Two years ago, world governments signed the landmark Paris Agreement and accelerated the global transition towards a low carbon economy. To avoid dangerous climate change, we must keep global temperature rise “well below” 2 degrees Celsius from pre-industrial levels. But there is a huge gap between current policies and pledges and the emissions reductions needed to achieve this target (scientists give us a 5% chance). Businesses can expect increasing pressure from regulators to curb emissions through mechanisms such as carbon taxes and stricter emissions and efficiency standards.
One way that businesses can prepare for policy changes is to ensure their GHG emissions reductions targets are “science-based”, meaning that they are based in climate science and in line with the level of decarbonisation required to achieve the 2-degree scenario. Since it was launched in 2014, over 400 companies have made commitments under the Science Based Targets initiative (SBTi), a collaboration between CDP, the United Nations Global Compact (UNGC), World Resources Institute (WRI), and the World Wide Fund for Nature (WWF), and an initiative of the We Mean Business Coalition. The SBTi aims to make science-based target setting standard business practice by 2020, and provides companies with resources, case studies and training workshops to reduce barriers for adoption. SBTi also assesses and validates the targets.
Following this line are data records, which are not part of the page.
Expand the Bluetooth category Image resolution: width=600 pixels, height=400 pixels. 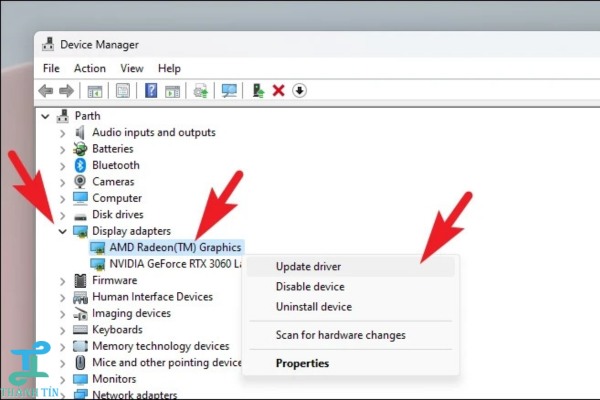[x=63, y=165]
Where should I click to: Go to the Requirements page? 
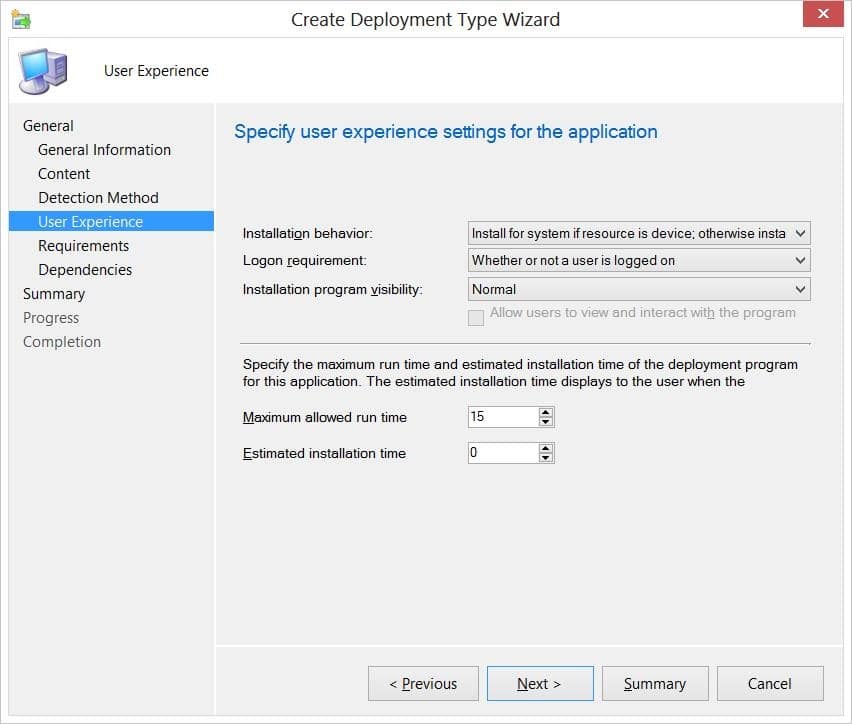click(83, 245)
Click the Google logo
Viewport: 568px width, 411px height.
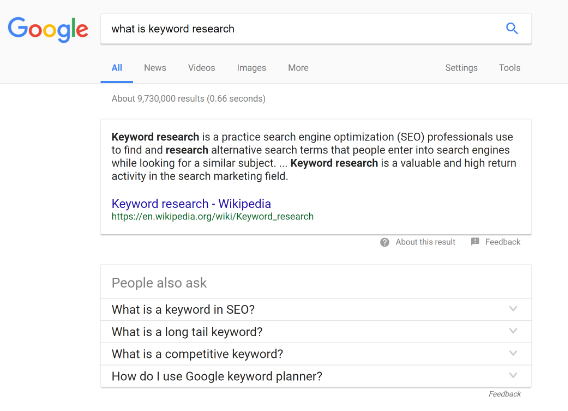[48, 29]
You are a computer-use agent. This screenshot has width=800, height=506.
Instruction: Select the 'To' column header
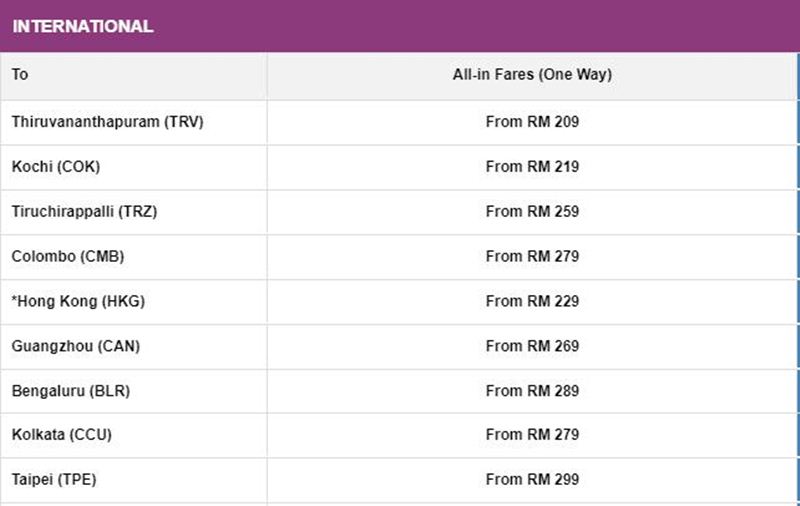coord(20,74)
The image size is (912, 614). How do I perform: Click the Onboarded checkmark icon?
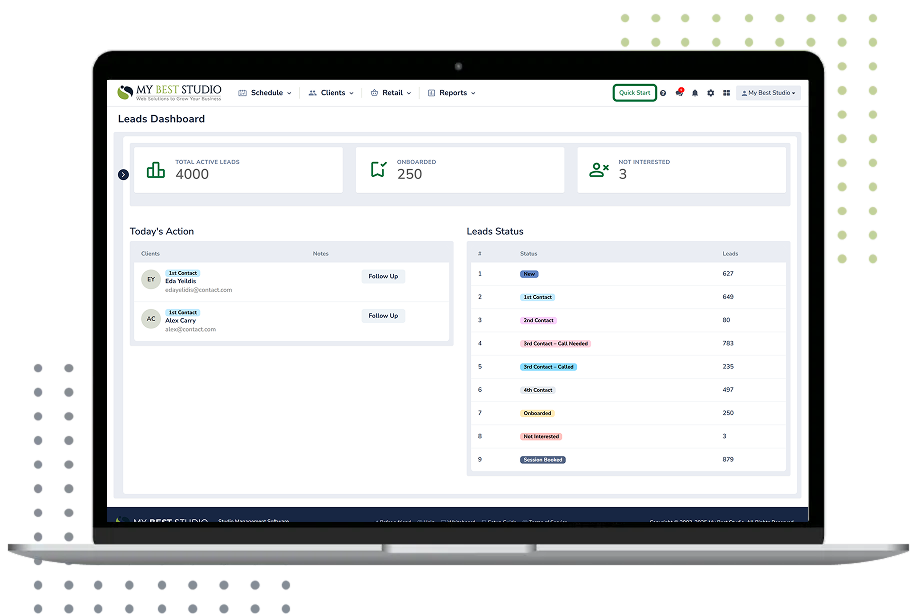(378, 170)
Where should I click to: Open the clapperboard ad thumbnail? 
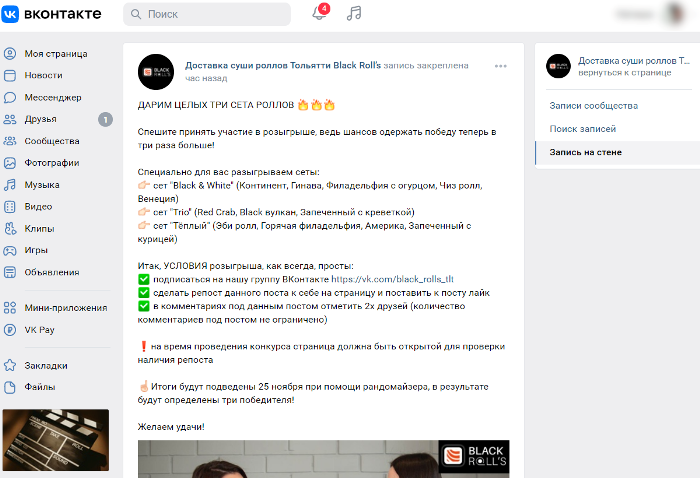[x=56, y=440]
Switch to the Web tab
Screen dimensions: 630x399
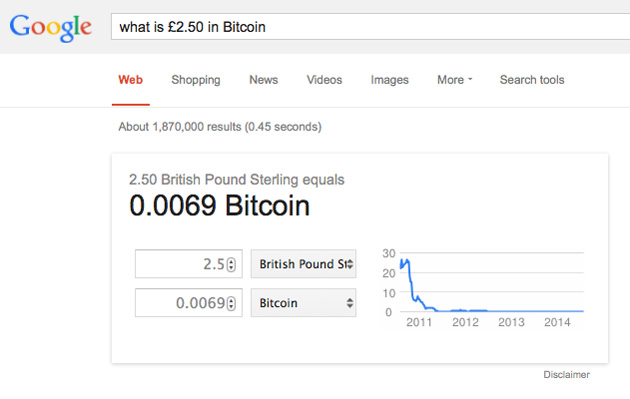click(130, 80)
Climate Governance, Strategy and Risk Management
Beyond emissions reduction, investors are increasingly interested in understanding the extent to which their portfolios are financial risks associated with climate change. These risks fall into two main categories: risks arising from the physical impacts of climate change, such as disruptions to operations and supply chains caused by extreme weather events, and transition risks arising from changes in policy, legislation, technology and markets as the world transitions to a low-carbon economy. In 2017, the Financial Stability Board (FSB) Task Force on Climate-related Financial Disclosures (TCFD) issued a set of recommended disclosures to guide companies that want to provide information on these risks to investors, lenders and insurers. Alongside disclosure of GHG emissions metrics and targets, which many companies already do, the TCFD recommendations force reporting companies to consider how climate change is embedded into business strategy and planning. TCFD recommends disclosing:
- Governance – the role of the board and management in assessing and managing climate-related risks and opportunities
- Strategy – actual and potential climate-related risks and opportunities for the short, medium and long term, how they impact business strategy and financial planning, and the resilience of the organisation in different possible climate scenarios
- Risk management – the processes used to identify, assess and manage climate-related risks, and how this is integrated into the company’s overall risk management approach
- Metrics and targets – including GHG emissions and other metrics the company has identified, as well as related targets and performance against targets
Leadership from Asian Companies
Whilst many Asian companies are still getting to grips with GHG accounting and disclosure, there are several leading companies that have developed comprehensive approaches to addressing climate change risks. Singapore listed company City Developments Limited (CDL), was the first developer in Singapore to set a science-based target. Using the SBTi’s Sectoral Decarbonisation Approach, CDL raised its carbon emissions intensity reduction target from 25% to 38% by 2030 against 2007 levels, to align with the reductions needed to achieve the 2-degree pathway.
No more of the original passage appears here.